Well, we know first of all what His intent is not. We know that the question is not informational in nature because God already knows the answer. In fact, God actually knows the facts of every situation better than the people involved in the situation. And here we find one of the great purposes of God in His asking of questions.

God uses questions to force us to confront our own hearts. He questions us not because He needs to know and understand something about what’s going on, but because He wants us to know and understand the truth of what’s going on. Through questions, God forces us to turn our gaze on ourselves, our hearts, and our motivations. He makes us look deeply into ourselves, knowing that He already knows, and then own up to that which we have either been unable or unwilling to see previously.

As He did in the garden, God might ask us, “Where are you?” not because He doesn’t know, but because He wants us to bring into the light the fear and shame that keeps us in hiding.

Or as He did with Jonah, God might force us to confront our own bias and prejudice and bitterness so that we might, through His compassion and grace, actually move past it.

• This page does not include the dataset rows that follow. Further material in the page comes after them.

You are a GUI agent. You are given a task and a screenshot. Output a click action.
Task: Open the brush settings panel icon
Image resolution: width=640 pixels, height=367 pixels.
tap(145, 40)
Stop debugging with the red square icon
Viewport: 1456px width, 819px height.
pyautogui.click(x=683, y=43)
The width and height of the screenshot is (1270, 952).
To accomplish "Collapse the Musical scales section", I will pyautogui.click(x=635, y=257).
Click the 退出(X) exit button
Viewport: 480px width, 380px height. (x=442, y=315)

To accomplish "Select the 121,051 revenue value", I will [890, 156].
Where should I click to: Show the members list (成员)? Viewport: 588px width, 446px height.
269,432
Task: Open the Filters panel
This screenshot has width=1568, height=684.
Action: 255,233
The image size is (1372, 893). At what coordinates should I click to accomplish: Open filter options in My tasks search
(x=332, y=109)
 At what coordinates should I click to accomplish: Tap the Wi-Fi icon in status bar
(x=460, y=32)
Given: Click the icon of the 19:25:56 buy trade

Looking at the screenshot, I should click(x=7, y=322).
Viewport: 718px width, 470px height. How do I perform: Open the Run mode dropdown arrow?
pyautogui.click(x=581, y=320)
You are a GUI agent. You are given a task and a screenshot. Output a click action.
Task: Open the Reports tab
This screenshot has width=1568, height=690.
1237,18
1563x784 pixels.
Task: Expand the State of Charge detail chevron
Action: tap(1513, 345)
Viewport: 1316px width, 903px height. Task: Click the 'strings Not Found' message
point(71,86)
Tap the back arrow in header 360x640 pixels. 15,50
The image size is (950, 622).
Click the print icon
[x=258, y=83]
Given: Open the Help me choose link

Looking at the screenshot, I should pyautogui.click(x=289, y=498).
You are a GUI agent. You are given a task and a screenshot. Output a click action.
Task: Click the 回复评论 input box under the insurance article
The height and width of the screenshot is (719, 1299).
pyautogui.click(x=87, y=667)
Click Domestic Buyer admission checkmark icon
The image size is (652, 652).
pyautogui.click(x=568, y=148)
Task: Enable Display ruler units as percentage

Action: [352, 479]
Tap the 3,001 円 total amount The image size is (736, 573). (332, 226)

Or as Jesus did with the disciples, God might ask us again and again who He is not because He has forgotten, but because He wants us to form the discipline in ourselves of speaking the truth of His character to our doubts over and over again.

So God questions us. Not because He doesn’t know, but because He wants us to know. And when God asks us a question today, I wonder if we will be courageous enough to answer it. Because doing so will not mean calling up a new piece of information; doing so will mean confronting the truth about ourselves.